昨晩、はあまり寝れなかった。仕事のことで色々と考えたり思い出してるうちに眠りについたのが夜中。だけど、周ちゃんが出張のに支度をし始めた頃にはしっかりと目が覚めていた。日がまたぐ少し前に渉さんにLINEした。私のだいすきな友人の一人で、彼もフォトグラファーとして食べてる。渉さんが言うことは合ってる。昔は酔っ払うと口が悪くなったりしたけど、合ってる。いつだって。
「そんなに思い詰めるぐらいの仕事なら、もうこれ以上やらなくていいと思うよ。」時間は朝の9時。コーヒーを啜りながら携帯から聞こえてくる渉さんの声を聞いた。撮影の後に家で泣いただの、今日もずっと昨晩から寝れないだのと話したことに、渉さんの答えはやっぱりシンプルだった。
前もそうだった。

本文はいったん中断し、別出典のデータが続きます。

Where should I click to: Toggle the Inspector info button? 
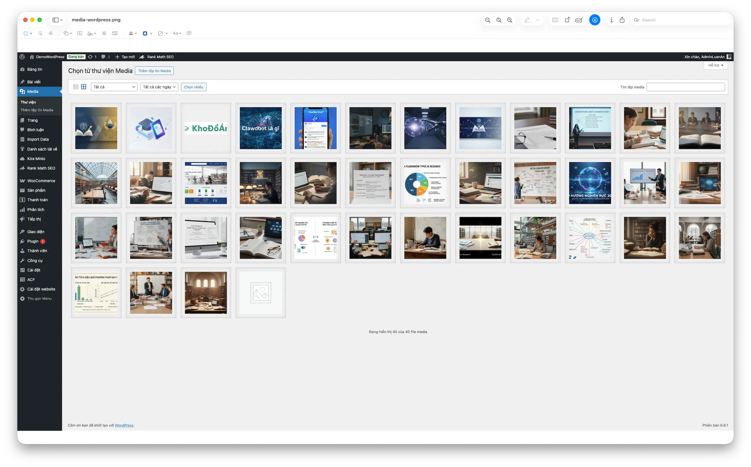coord(611,20)
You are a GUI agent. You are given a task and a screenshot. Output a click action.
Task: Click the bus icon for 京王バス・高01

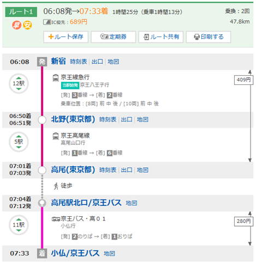pyautogui.click(x=56, y=220)
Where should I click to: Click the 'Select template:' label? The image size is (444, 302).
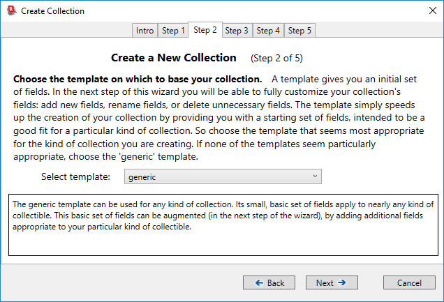[75, 177]
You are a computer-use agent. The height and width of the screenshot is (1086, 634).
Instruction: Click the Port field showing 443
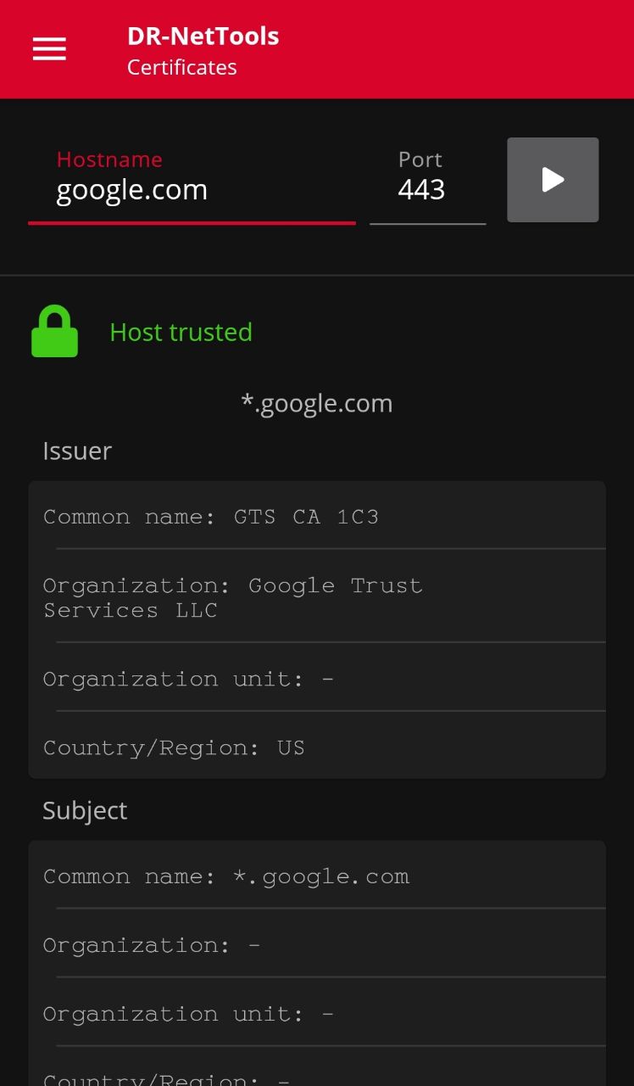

夫が暴れるっていつもの通りふざけて話したら、「よしみさん、夫婦のことはよくわからないけど、それはよくないことだから考えた方がいい」って、真面目な顔して言ってくれたのを覚えてる。松陰神社の大吉だった。二十歳ぶりに行ったけど、店はあの時と1mmも変わってなかった。赤と黒の椅子、蛍光色のピンクやグリーンで書かれたメニュー。
あの時も私は永遠に我慢してた。本当に嫌になる。私が我慢すれば世界が少しでも上手く回ると妄想してしまう癖がある。嫌な癖だ。けど、結果、こんな風にどうしようもなくなって、今日も誰かに助けてもらった。
色々なものが私の中でもつれすぎてる。大学のこともこれからのことも、仕事に写真。「渉さん。あのね、ひとつだけいい?ちょっと変なこと聞くけど、写真ってどうやって撮るんだっけ。なんかわからなくなっちゃった。」って聞くと、
「撮ってたらわかるんじゃない。」って。
こないだ湖に行った時に、久しぶりにフィルムカメラで1枚だけ写真を撮った。すごく気持ちがよかった。ちゃんと撮れてるのかわからないけど、シャッターの軽い音が身体に触れる感覚が、世界と少しズレるような感覚があった。久しぶりに、どれぐらいぶりだろうか、写真な気がした。
なんだか、もう料理じゃなくてもいい気がしてる。もちろん、ずっと料理が好きだ。子どもの頃から、今だって、母と料理の話をしだすと楽しくて仕方がないし、母からLINEに送られてくるヘタクソな料理写真でさえ大好きだ。けど、昔みたいに人を撮ったっていい。風景でも街でも、家でも、なんでも考えないで撮ってもいいのかもしれない。
もう嫌だ。本当は我慢なんてしたくない。